> _GIVEN EXERCISE_
Please edit the listing below, beginning at the line that has "How do I perform: Click the RNI" and stopping after the line that has "The image size is (929, 697). click(414, 127)". Change every "label" to "marker", keep everything else the same, and leave the pictures out of your answer.

▬▬▬▬▬▬

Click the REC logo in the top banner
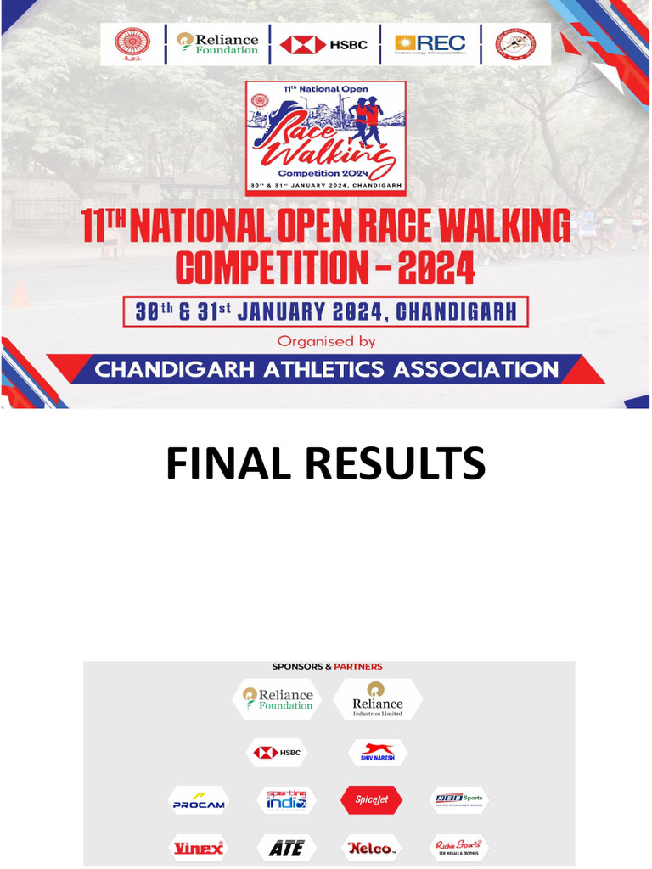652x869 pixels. pos(430,44)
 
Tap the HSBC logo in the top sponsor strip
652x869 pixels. pos(323,44)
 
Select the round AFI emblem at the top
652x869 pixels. pos(132,44)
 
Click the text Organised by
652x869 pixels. pos(326,341)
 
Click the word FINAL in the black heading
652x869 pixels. pos(223,464)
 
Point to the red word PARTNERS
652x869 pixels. pos(357,667)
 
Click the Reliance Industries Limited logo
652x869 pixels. pos(378,700)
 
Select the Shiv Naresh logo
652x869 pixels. pos(378,753)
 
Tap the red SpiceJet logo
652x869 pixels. pos(371,800)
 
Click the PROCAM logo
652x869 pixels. pos(199,801)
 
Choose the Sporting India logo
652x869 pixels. pos(286,800)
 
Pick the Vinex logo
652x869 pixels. pos(199,847)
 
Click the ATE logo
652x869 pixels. pos(286,848)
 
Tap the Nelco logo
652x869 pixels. pos(371,848)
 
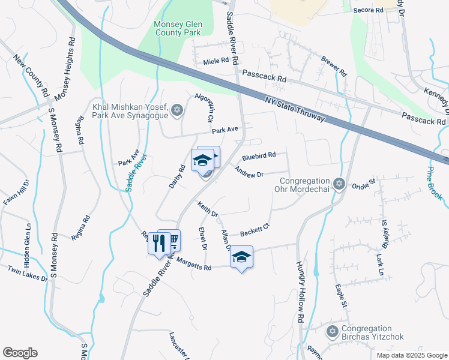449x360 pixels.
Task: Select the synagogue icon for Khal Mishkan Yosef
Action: tap(176, 109)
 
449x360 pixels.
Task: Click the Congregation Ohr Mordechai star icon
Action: tap(339, 183)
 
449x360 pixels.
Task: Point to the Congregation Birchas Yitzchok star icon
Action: tap(331, 331)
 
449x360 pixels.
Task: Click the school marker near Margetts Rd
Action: tap(241, 257)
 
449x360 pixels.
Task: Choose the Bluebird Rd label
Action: tap(259, 156)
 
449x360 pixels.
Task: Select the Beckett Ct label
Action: tap(256, 230)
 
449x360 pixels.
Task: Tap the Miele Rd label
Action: tap(216, 61)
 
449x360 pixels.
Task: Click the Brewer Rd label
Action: tap(334, 66)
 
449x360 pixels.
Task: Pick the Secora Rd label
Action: tap(368, 10)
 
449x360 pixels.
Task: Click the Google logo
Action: tap(20, 353)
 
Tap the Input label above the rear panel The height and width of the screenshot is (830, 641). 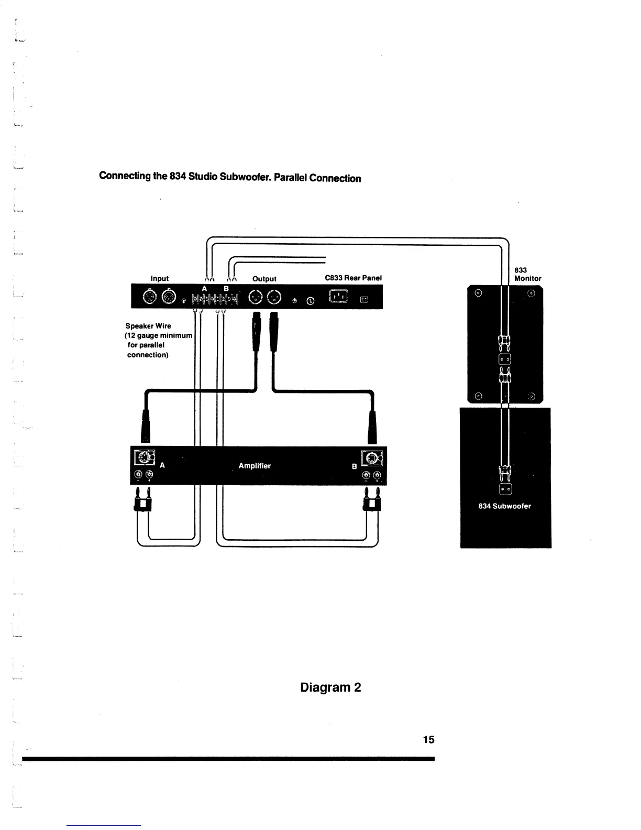point(160,278)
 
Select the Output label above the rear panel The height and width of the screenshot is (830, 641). point(264,278)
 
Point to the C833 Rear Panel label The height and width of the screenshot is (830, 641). point(353,278)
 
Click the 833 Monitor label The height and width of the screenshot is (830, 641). point(527,274)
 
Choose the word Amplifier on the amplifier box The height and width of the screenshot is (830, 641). point(255,465)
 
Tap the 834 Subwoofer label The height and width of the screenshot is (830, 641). point(505,506)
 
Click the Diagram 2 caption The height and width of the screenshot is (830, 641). point(330,687)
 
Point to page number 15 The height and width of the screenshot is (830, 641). point(428,739)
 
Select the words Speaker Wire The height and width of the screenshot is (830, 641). point(148,325)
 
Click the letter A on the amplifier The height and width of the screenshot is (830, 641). point(162,465)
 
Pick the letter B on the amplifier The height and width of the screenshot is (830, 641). point(355,466)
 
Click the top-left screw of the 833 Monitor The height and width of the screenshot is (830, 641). point(478,293)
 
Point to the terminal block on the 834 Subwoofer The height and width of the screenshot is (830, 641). point(505,489)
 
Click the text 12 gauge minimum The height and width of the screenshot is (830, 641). point(159,335)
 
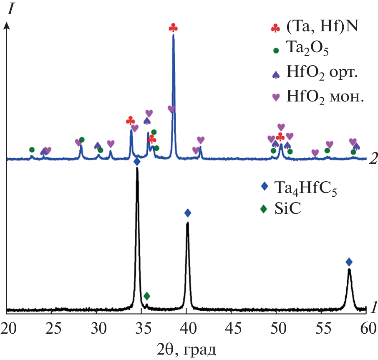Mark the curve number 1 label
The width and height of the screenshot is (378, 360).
374,308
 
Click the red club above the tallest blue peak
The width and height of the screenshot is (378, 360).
173,28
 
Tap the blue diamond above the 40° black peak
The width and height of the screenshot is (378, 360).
188,213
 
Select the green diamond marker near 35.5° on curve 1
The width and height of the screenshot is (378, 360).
146,296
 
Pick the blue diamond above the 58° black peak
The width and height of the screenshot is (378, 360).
349,262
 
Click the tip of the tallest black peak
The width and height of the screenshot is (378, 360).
137,168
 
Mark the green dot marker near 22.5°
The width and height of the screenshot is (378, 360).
32,150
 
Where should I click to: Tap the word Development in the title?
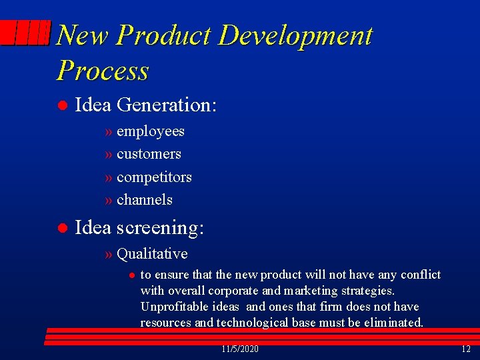295,35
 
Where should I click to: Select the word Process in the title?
103,70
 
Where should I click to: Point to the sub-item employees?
150,131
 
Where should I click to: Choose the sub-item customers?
149,154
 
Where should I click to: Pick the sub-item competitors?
154,177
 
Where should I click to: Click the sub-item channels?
144,200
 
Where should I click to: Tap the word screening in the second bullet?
160,228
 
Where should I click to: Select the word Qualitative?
152,254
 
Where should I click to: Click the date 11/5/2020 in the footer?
239,349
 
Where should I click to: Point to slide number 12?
465,349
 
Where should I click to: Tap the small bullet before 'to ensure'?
132,275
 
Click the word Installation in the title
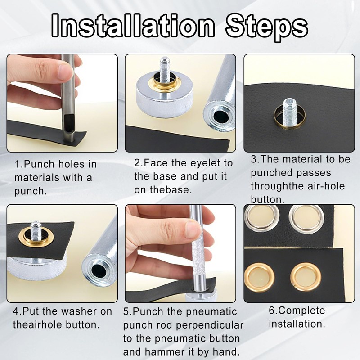[133, 26]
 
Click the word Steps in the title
[266, 27]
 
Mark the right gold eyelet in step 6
[306, 277]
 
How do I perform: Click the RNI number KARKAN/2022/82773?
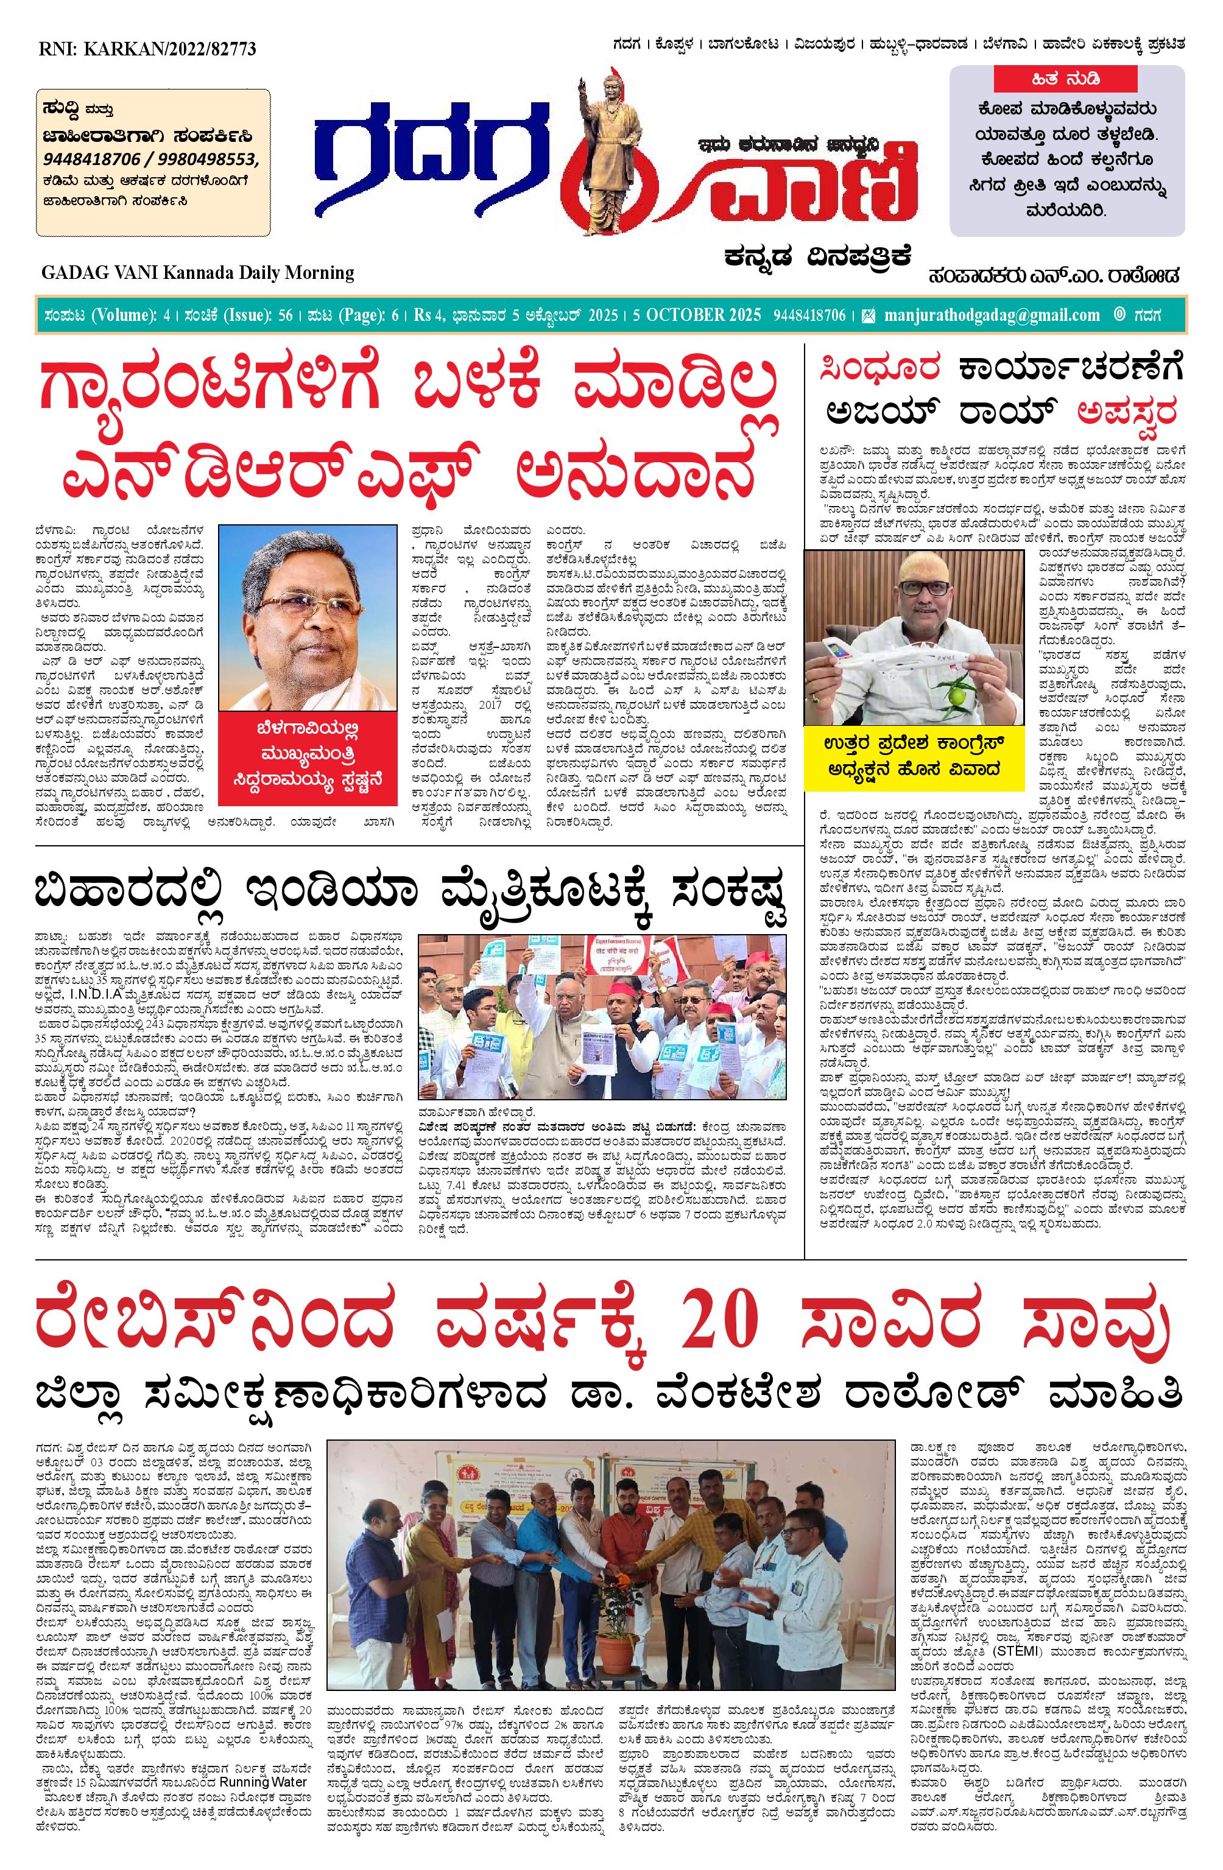click(147, 49)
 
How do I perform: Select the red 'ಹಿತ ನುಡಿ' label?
click(1066, 79)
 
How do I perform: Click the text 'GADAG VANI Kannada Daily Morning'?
click(198, 273)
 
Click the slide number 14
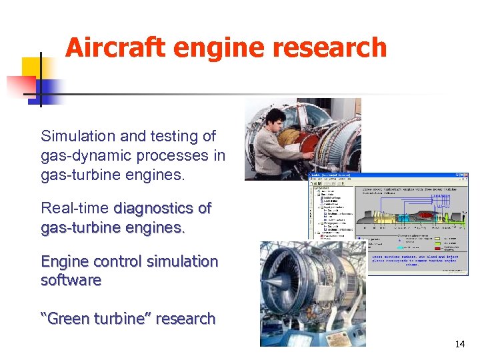(459, 345)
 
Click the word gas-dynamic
(81, 155)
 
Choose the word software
(71, 280)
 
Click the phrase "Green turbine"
(98, 319)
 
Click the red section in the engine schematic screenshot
(425, 215)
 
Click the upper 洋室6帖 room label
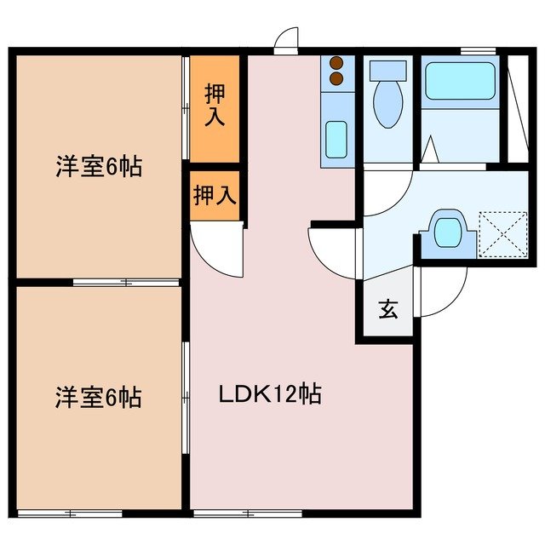(99, 167)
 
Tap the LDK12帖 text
(271, 394)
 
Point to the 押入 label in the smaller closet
(214, 196)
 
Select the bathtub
(459, 82)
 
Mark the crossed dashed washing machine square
(502, 232)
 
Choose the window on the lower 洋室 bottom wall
(72, 513)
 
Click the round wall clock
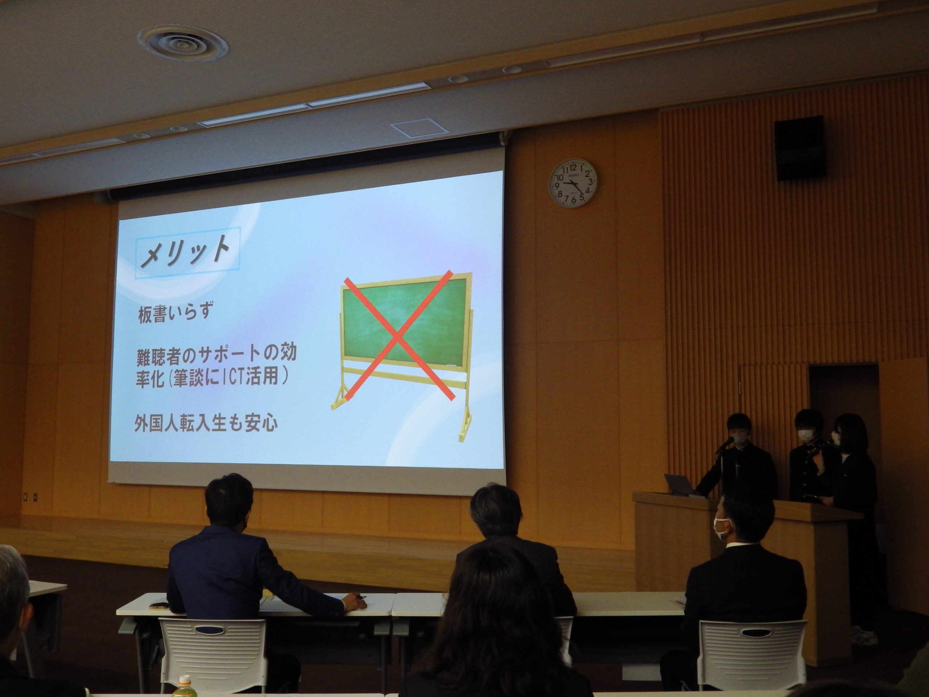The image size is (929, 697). click(574, 183)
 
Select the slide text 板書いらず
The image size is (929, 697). click(174, 313)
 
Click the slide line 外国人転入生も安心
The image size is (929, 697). click(206, 423)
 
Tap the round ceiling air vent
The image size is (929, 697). click(184, 43)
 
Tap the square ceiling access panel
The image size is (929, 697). click(414, 127)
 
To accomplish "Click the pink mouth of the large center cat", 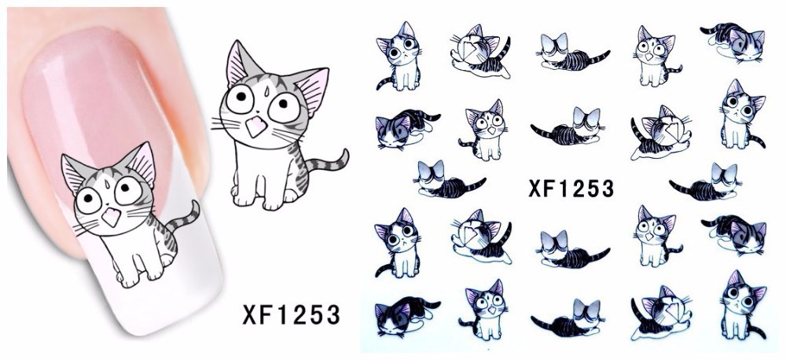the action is pyautogui.click(x=256, y=127).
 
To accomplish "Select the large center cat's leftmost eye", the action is pyautogui.click(x=239, y=99).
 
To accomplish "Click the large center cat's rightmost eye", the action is pyautogui.click(x=283, y=107).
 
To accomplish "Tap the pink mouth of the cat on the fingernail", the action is pyautogui.click(x=111, y=217).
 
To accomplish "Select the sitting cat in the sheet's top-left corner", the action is pyautogui.click(x=399, y=56).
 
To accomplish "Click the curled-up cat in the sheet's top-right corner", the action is pyautogui.click(x=733, y=42).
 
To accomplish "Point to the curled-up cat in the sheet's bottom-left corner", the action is pyautogui.click(x=407, y=317).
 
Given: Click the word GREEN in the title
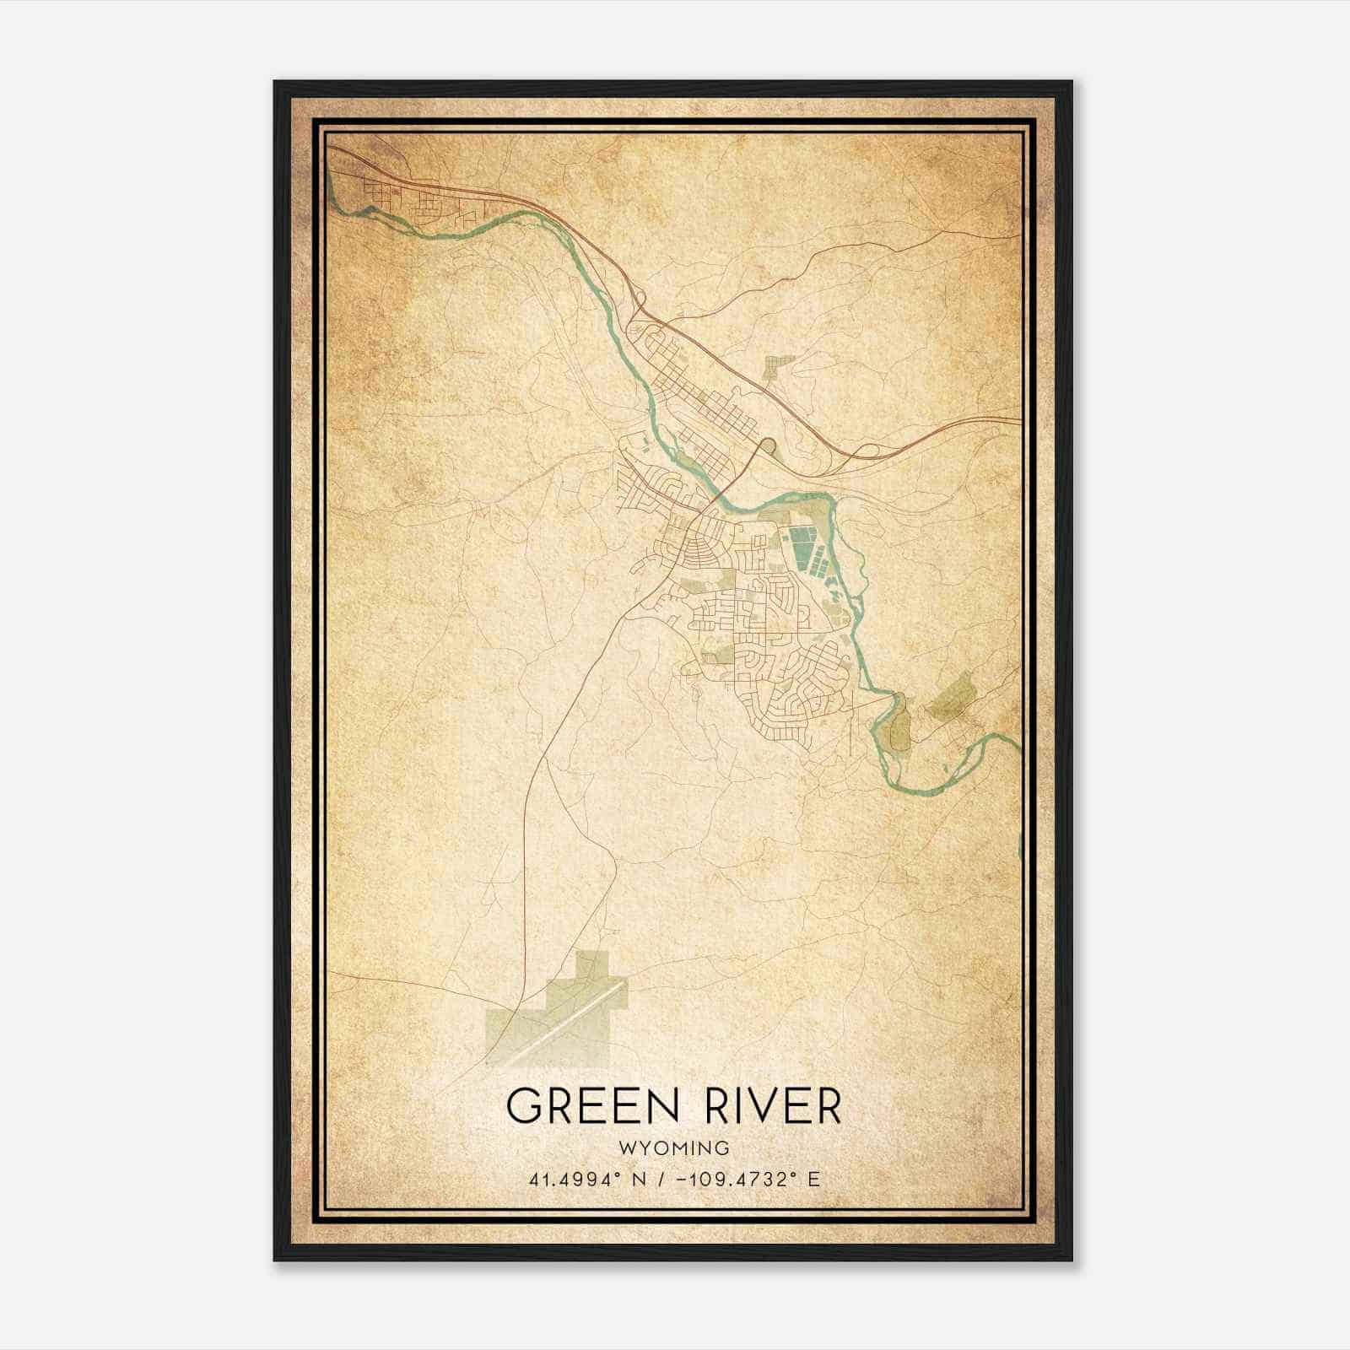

▬▬▬▬▬▬

> _RESULT OF THIS EXERCISE_
How do I perform: Click the RNI number KARKAN/2022/82773?
click(147, 49)
 
How do I perform: Select the red 'ಹಿತ ನುಡಿ' marker?
click(1066, 79)
 
How do I perform: Click the text 'GADAG VANI Kannada Daily Morning'?
click(198, 273)
 
Click the slide number 14
(459, 345)
 
Click the word gas-dynamic
(81, 155)
 
Choose the word software
(71, 280)
 
Click the phrase "Green turbine"
(98, 319)
 
Click the red section in the engine schematic screenshot
(425, 215)
 
Click the upper 洋室6帖 room marker
(99, 167)
 
Tap the LDK12帖 text
(271, 394)
 
Point to the 押入 marker in the smaller closet
(214, 196)
 
Select the bathtub
(459, 82)
 
Mark the crossed dashed washing machine square
(502, 232)
 
Choose the window on the lower 洋室 bottom wall
(72, 513)
 
Click the round wall clock
The image size is (929, 697). click(574, 183)
 
Select the slide text 板書いらず
The image size is (929, 697). click(174, 313)
 
Click the slide line 外国人転入生も安心
The image size is (929, 697). click(206, 423)
 
Tap the round ceiling air vent
The image size is (929, 697). click(184, 43)
 
Tap the square ceiling access panel
The image size is (929, 697). click(414, 127)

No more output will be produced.